Where are you going today? Where will your journey take you?
The word ‘journey’ is related to the word ‘journal.’ Both of them come from the Latin ‘diurnus,’ daily. A journey used to mean a day’s travel or work.
So, where have I been today? All over the world.
In a day I can see what the Gulf of Mexico looks like today, read email from my son in Japan, share my short story with people in Australia and Africa, and buy soap from Turkey.
I can go back in time, looking up my family’s genealogy or finding out who discovered radio waves. I can travel forward in time, reading what the stock market might look like tomorrow, or what schools might look like in a decade. In a day, I can see and learn a lot.
I am just old enough that all of this still amazes me. I will never forget when I got my first modem hooked up and found my way onto the internet. At that time there was not so much to see in cyberspace, but the idea of talking with people from all around the world without ever meeting them was intriguing.

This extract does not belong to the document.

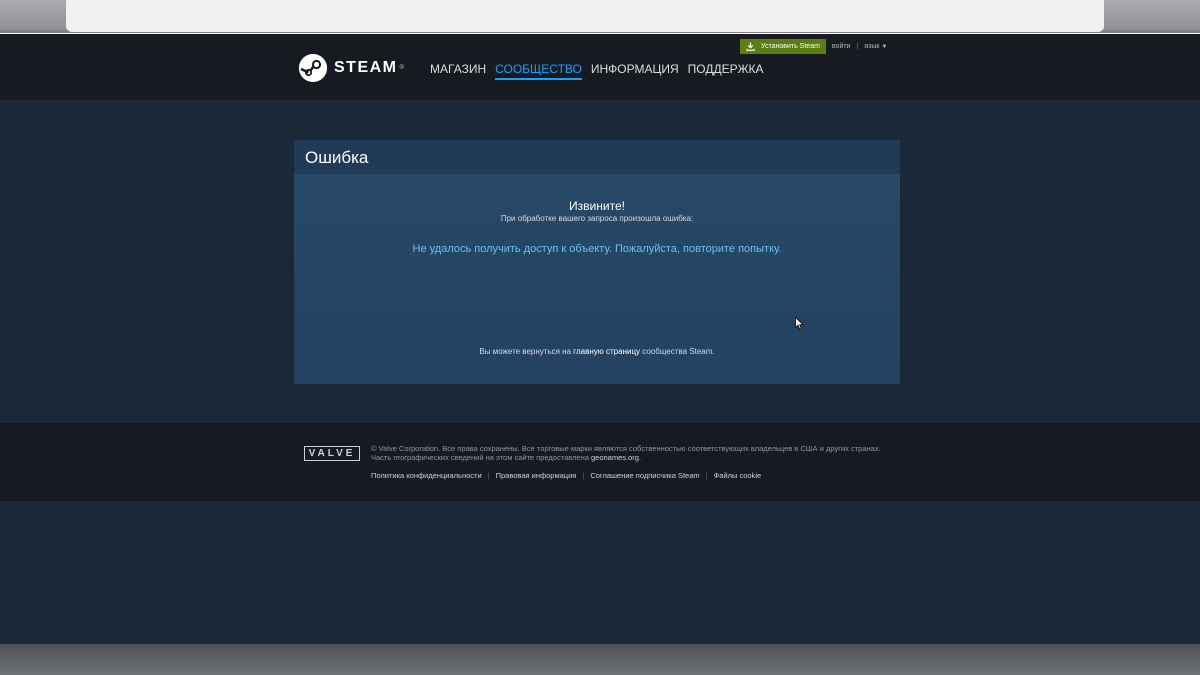  Describe the element at coordinates (600, 660) in the screenshot. I see `browser-chrome-bottom` at that location.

But none of these daily journeys can compare to the real thing. I love getting ready to go on a trip.
Well, part of me hates it. I don’t like airports. I don’t like packing. And I don’t like waiting. All of these are necessary parts of travel these days.
Some of my best summer memories are of driving a minivan on I-70 through the middle of Kansas in August (temp = 103) with my two sons playing in the back seat. Though my kids are grown, I still like road trips. It doesn’t feel like summer if we don’t drive somewhere.

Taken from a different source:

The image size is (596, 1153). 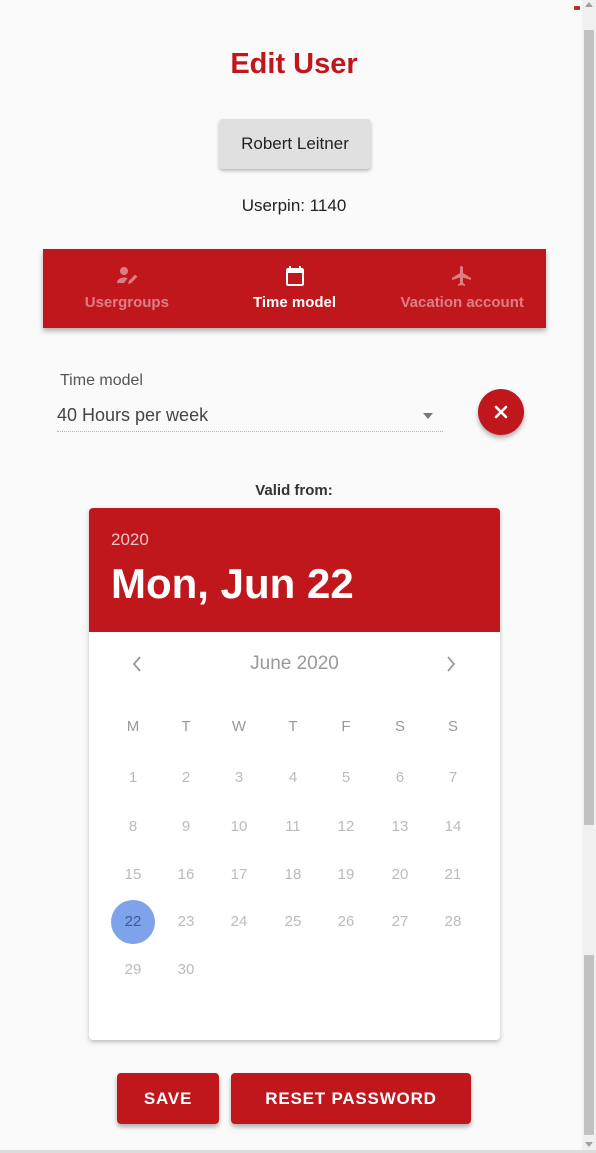 What do you see at coordinates (239, 922) in the screenshot?
I see `calendar-day: 24` at bounding box center [239, 922].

And even though that last 100 miles feels like a thousand, even though there are suitcases to unpack, and laundry to do, even though the car smells like MacDonald’s and there is a gummy worm somewhere under my seat – in spite of everything, I’ve had a good time.
We raised our sons to be travelers. When they were still toddlers, we drove across the country –days on the road, looking for motels with swimming pools, grateful that there’s a MacDonald’s at virtually every exit on most interstates, truck stops in the middle of the night, buying magnets of each state we passed through for the refrigerator at home, keeping track of license plates, trying to catch all fifty states in one trip.

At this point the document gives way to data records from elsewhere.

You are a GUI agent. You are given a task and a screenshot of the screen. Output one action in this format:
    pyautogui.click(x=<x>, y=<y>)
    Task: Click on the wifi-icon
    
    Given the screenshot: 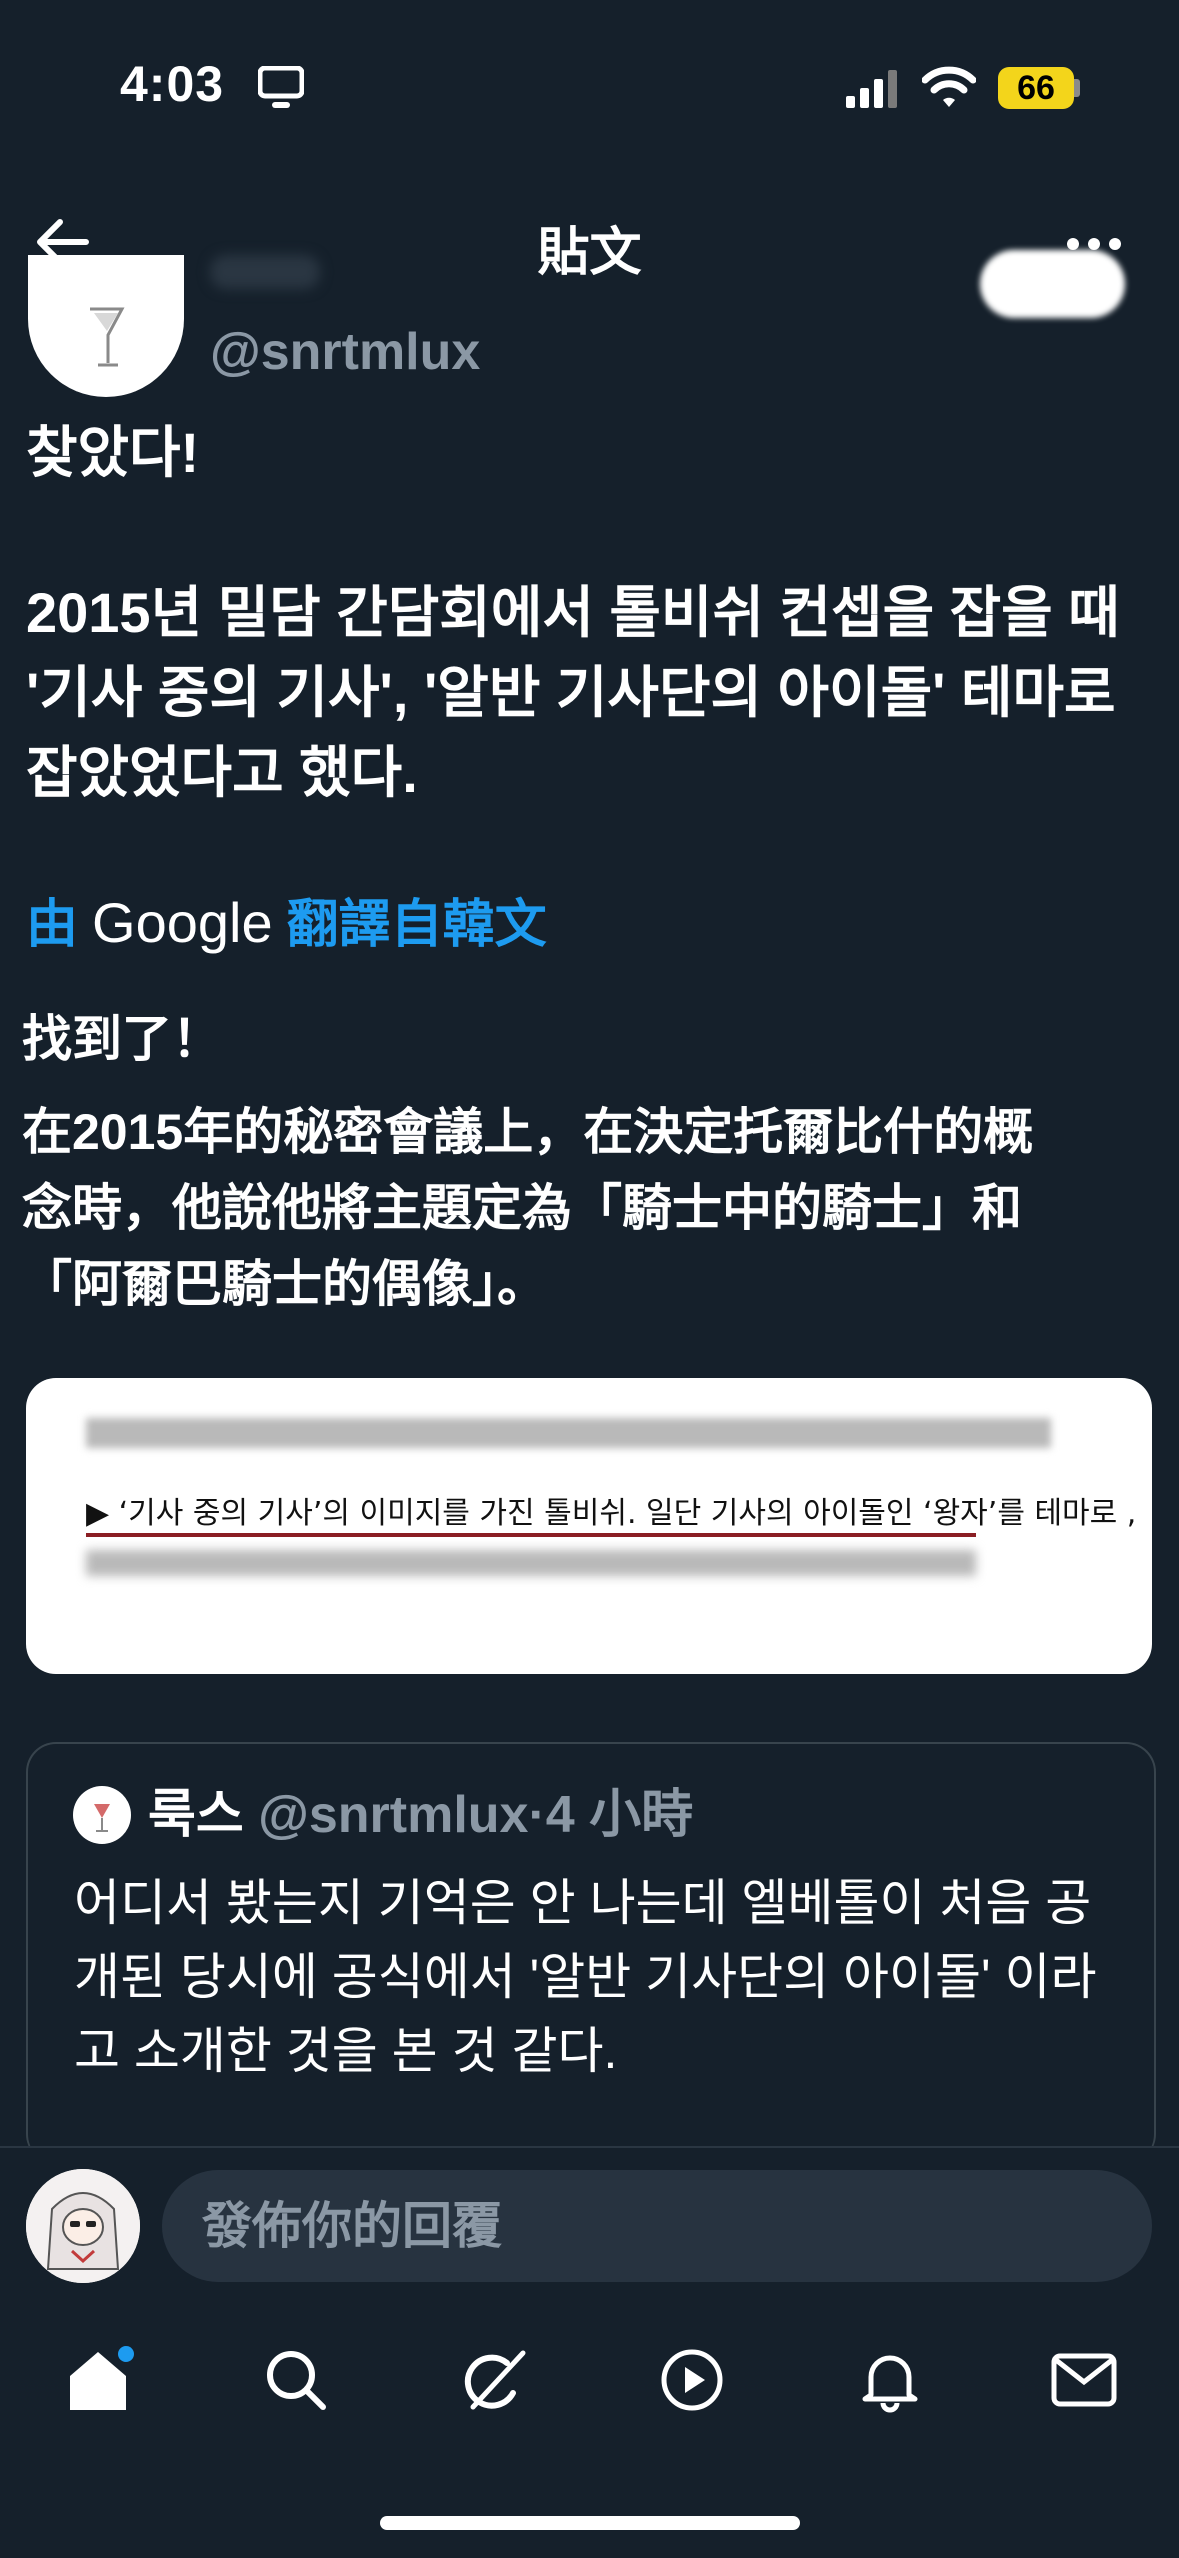 What is the action you would take?
    pyautogui.click(x=949, y=86)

We’ve been lost so many times that nobody gets mad anymore. It’s just part of the experience — the wrong turns, the missed signs, the highway construction, the inexplicable traffic jams. Books on CD are wonderful things.
There is no comparison between a virtual view of the world and a real view, however limited. Granted, on Google Earth I can see places I will never go. But being somewhere instantly isn’t half as much fun as making the journey. Gummy worms and all.